Chris Daniel, policy analyst at the Taxpayers’ Alliance, said: “Many councils were clearly unprepared for the last icy spell, because they had ordered less salt than they did last year.
“It is unacceptable for councils to write off their failings by claiming that extreme winters in Britain are too rare an event for it to be worth preparing.
“This winter is the third in a row where severe weather has swept across the UK so councils and highways agencies have no excuses for not having everything in place.
“While some seem to have learned from last year and ordered extra supplies for the current winter period, others have not,” Chris added.
But Telford & Wrekin Council hit back at the suggestion the council was unprepared for the latest weather.
Councillor Adrian Lawrence, cabinet member with responsibility for the environment, said: “The council this year increased its salt stocks by 60 per cent to 2,700 tonnes, its highest ever levels.
“The Taxpayers’ Alliance information was gathered this autumn before much gritting began.

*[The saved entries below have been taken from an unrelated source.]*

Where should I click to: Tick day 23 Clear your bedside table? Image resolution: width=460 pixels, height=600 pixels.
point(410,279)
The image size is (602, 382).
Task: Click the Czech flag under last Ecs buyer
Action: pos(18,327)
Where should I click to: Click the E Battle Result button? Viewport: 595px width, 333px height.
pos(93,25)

“Since then we have experienced some very hard conditions and the council has, since November, ordered at least as much salt again to supplement what it has used so far this winter.

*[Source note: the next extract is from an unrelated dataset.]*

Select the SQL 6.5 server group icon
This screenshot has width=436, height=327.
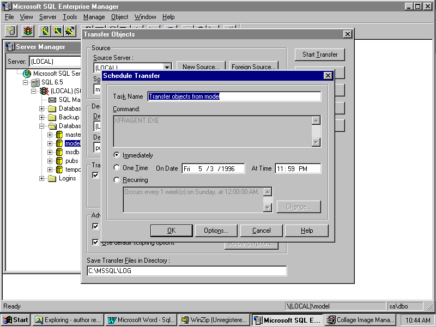pos(35,82)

“The TPA makes some ill-founded claims to gain a cheap headline by comparing eight months worth of salt orders, excluding the harshest winter months, with an entire years’ worth.
“It comes as little surprise then that, in the 12 months up to April 2010, when we experienced a very prolonged cold spell from January onwards, we had taken delivery of more salt than in the eight months that followed.”
The figures showed the total cost of purchasing emergency supplies of road salt in 2009-10 was £10.5 million, with North Yorkshire leading the way by spending £533,652.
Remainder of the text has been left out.